Dental changes in the wire-fixation group (group 1; Table 3)

Vertical changes

In group 1, U1 to SN increased significantly (p < 0.05) but U1 to MxOP tended to decrease. For both U1-Y and U1-palatal, there was no significant difference in the vertical position at each time point. Likewise, the U6-Y and U6-palatal values, indicating the vertical position of the maxillary first molar, did not change with time.

Horizontal changes

U1-X and U6-X, indicating the anteroposterior dental position, showed no significant differences over time (p > 0.05).

Changes in interdental relationship

The interincisal angle and incisor overjet tended to decrease but the decreases were not statistically significant.

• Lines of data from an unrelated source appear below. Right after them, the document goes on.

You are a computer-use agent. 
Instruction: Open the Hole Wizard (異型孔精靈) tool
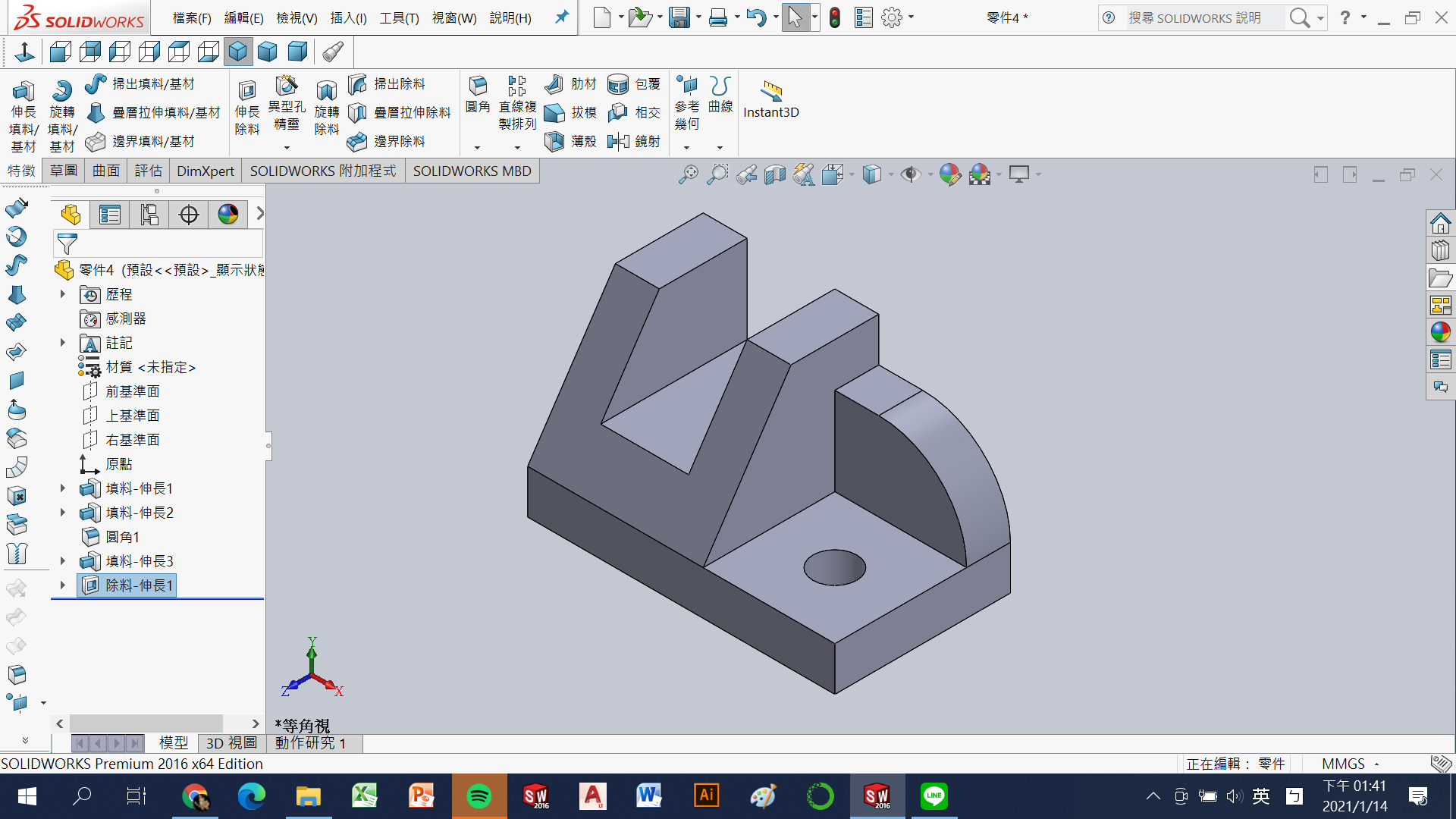tap(286, 86)
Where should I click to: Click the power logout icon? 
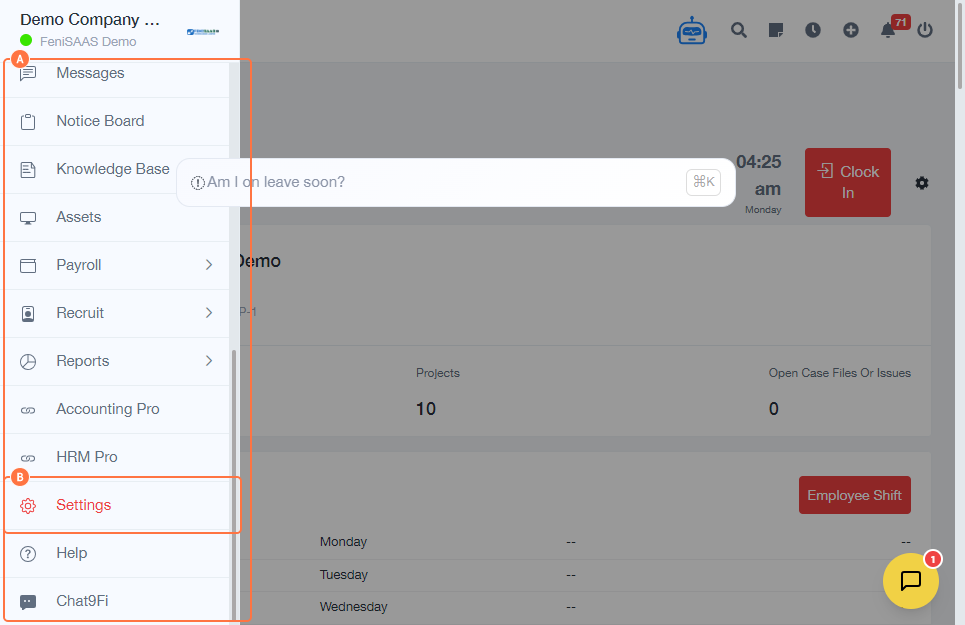925,30
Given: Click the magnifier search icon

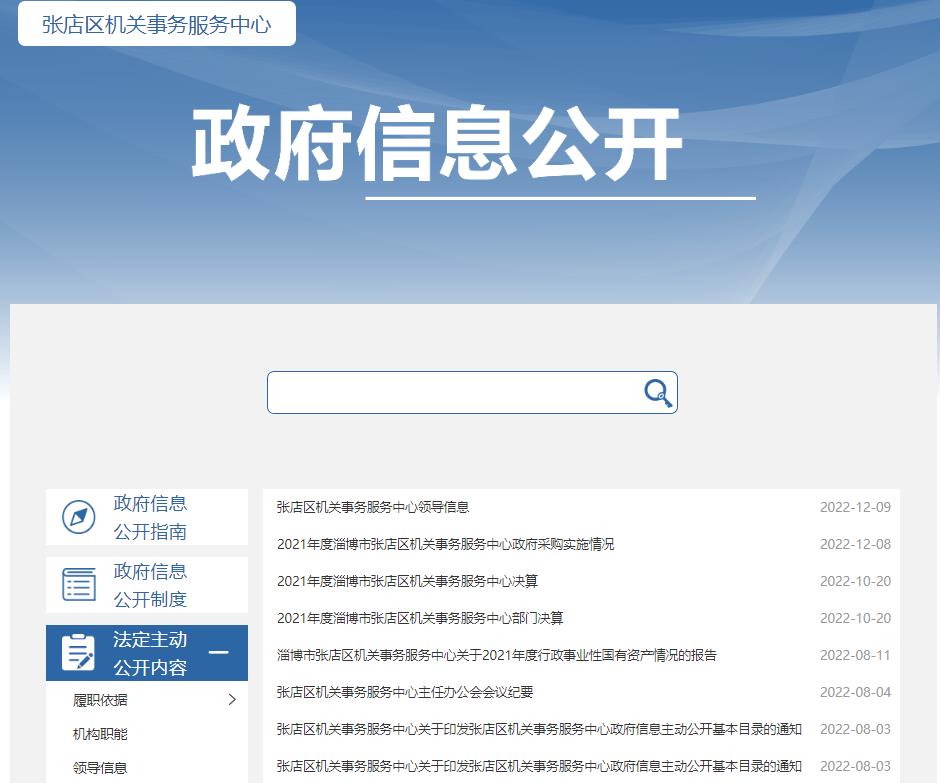Looking at the screenshot, I should (657, 393).
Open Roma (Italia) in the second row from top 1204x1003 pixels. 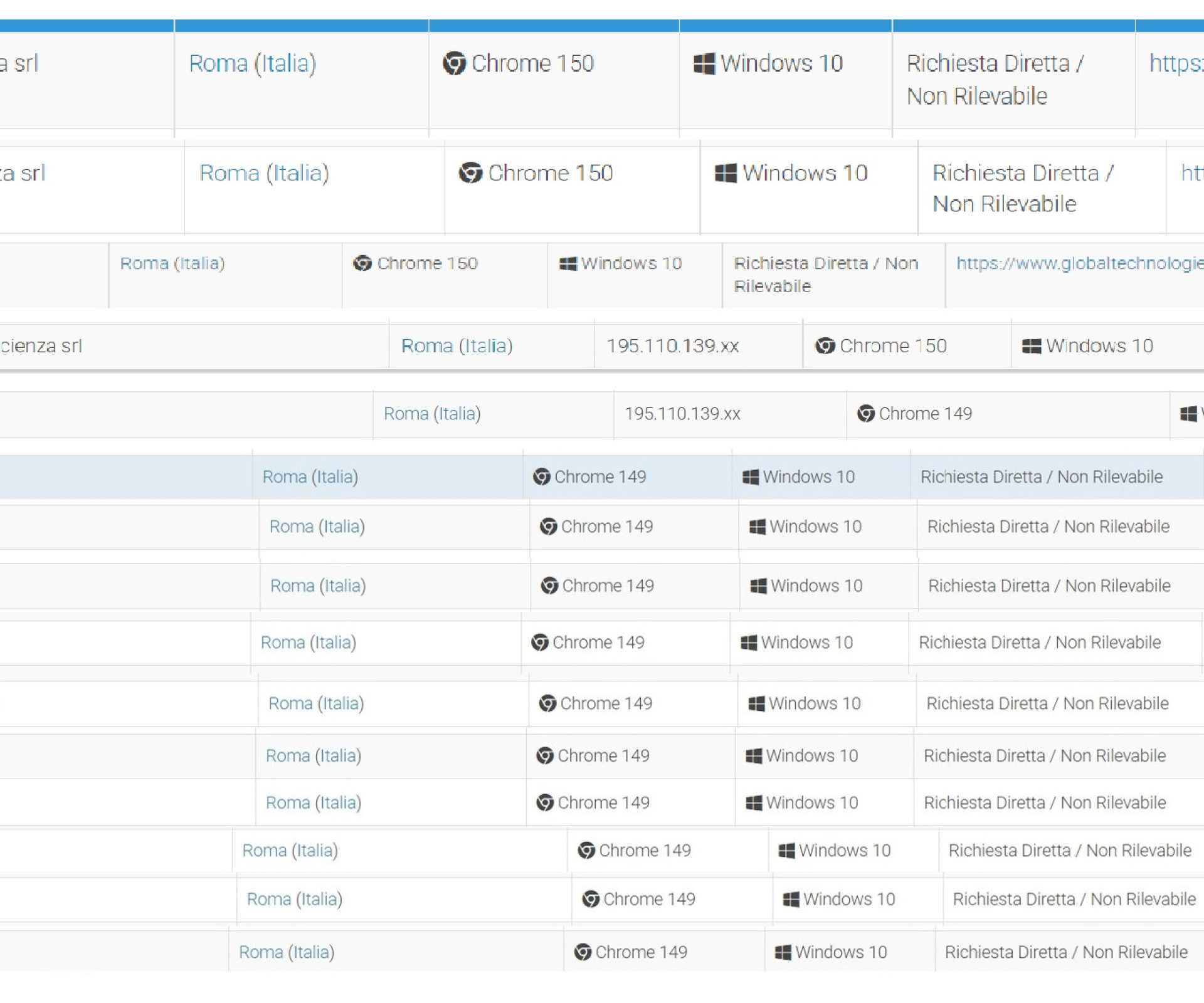(x=264, y=173)
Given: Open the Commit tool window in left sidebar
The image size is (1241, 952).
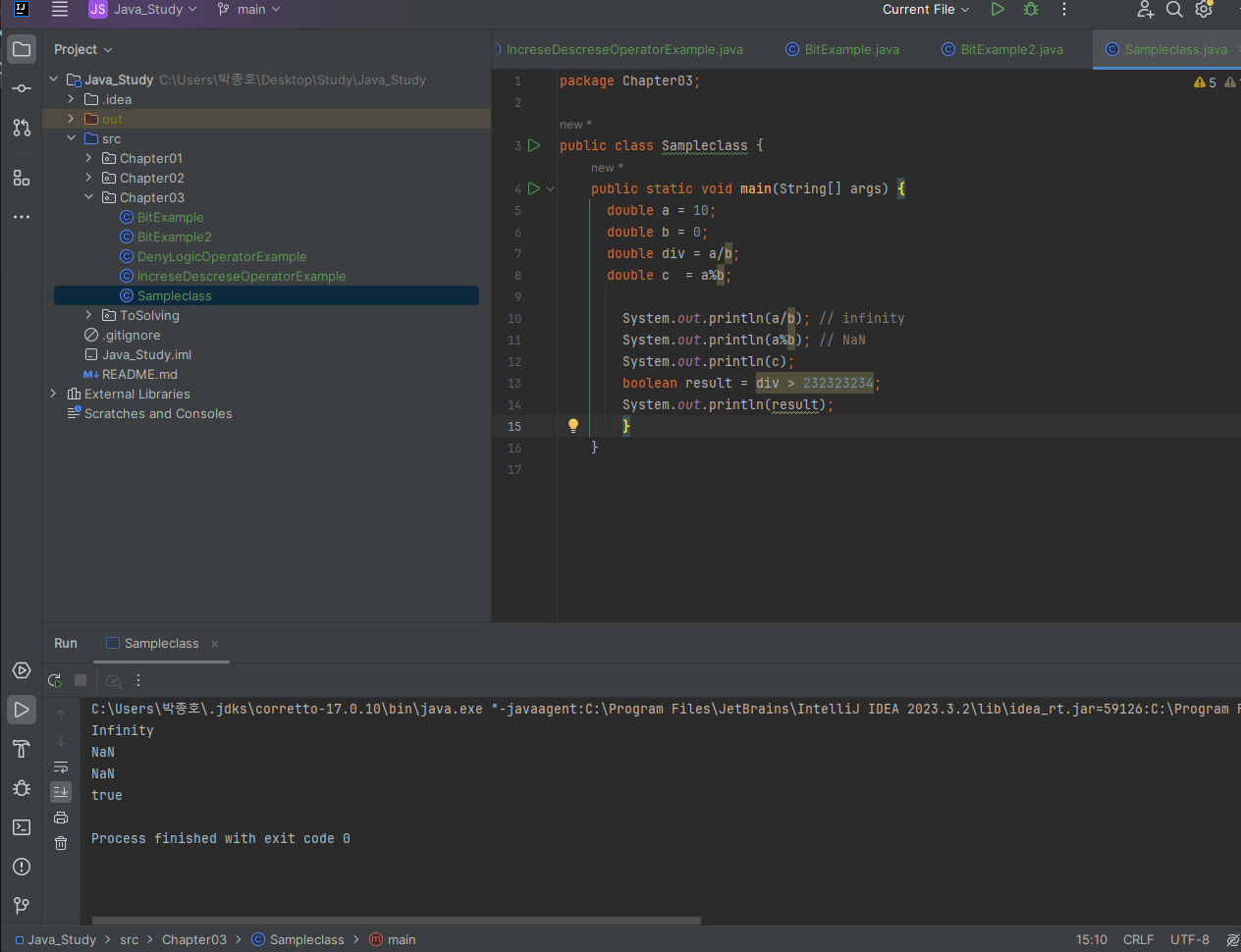Looking at the screenshot, I should coord(22,88).
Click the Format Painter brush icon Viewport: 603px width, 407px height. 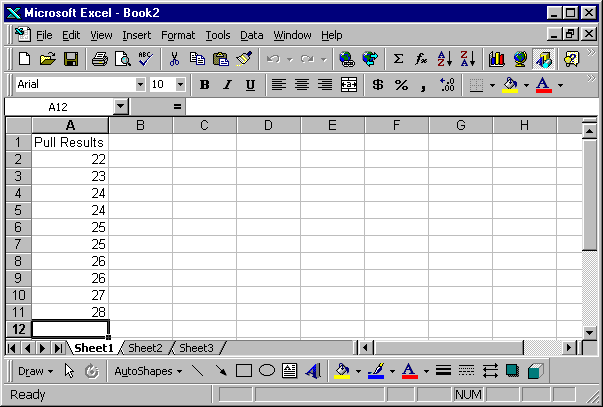point(244,59)
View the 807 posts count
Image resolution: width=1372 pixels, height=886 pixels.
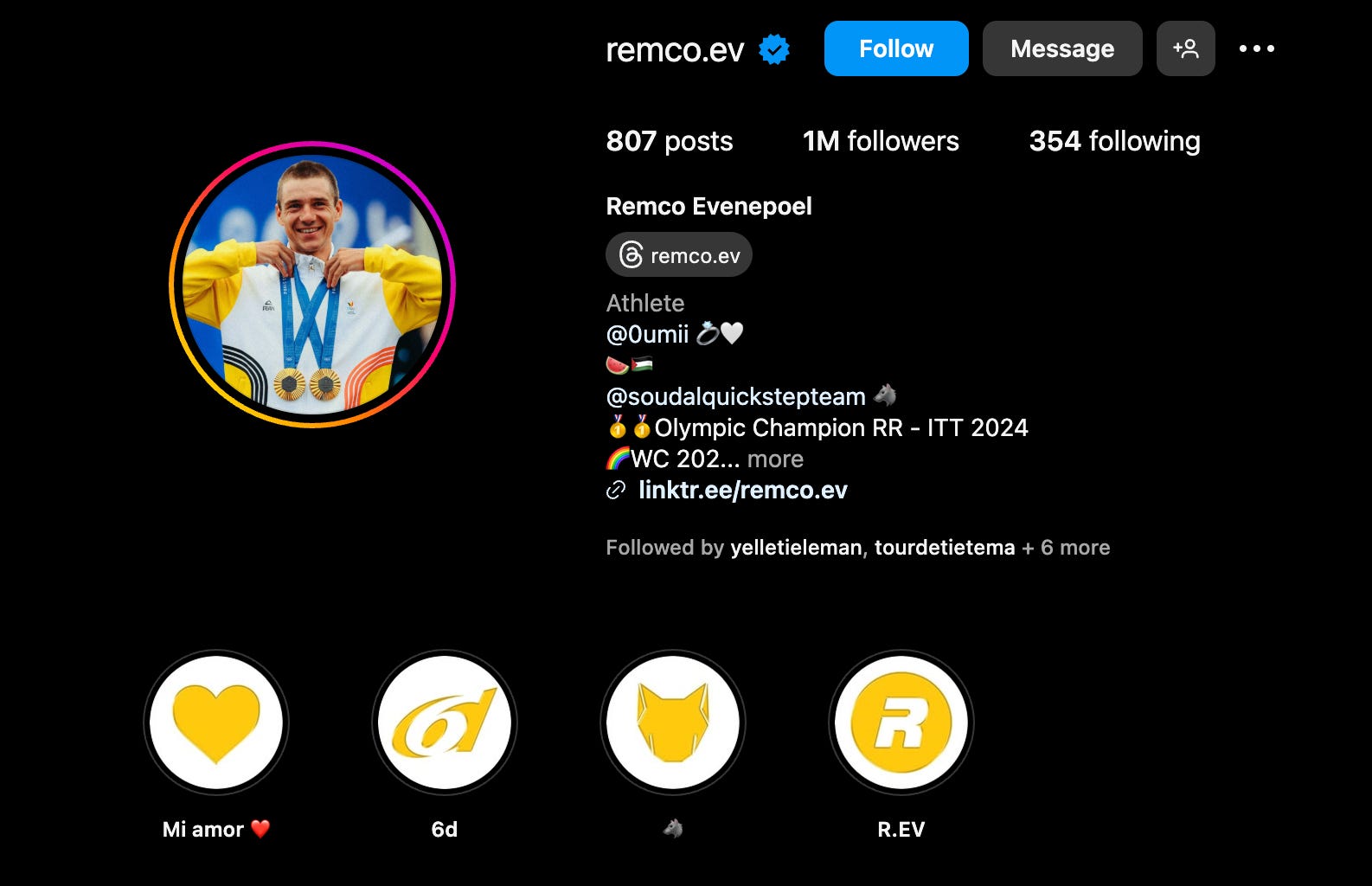670,141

ANOVA analysis of time-course changes showed that the incisor overbite value increased at each measurement point and that the differences were significant (p < 0.05). The Duncan post-hoc test was used to determine the differences between T0 and T1.

Dental changes in screw fixation group (group 2)

Vertical changes

In the screw fixation group (group 2), U1 to SN increased significantly (p < 0.05) but U1 to MxOP did not. There were no significant differences in the U1-Y or U1-palatal values at any of the time points. Likewise, the U6-Y or U6-palatal values, indicating the vertical position of the maxillary first molar, showed no significant change.

Horizontal changes

U1-X, representative of the anterioposterior position of the maxillary incisor edge, showed no significant differences over time. U6-X tended to decrease, but the decrease was not statistically significant.

Changes in interdental relationship

The interincisal angle and incisor overjet showed a tendency to decrease but the decreases were not statistically significant. However, changes in the incisor overbite showed a statistically significant increase between T0 and T1 (p < 0.05), with the values reflecting those of the Duncan post-hoc test differences between T0 and T1, as was the case in the wire fixation group (group 1).

Dental-change differences for groups 1 and 2 (Table 4)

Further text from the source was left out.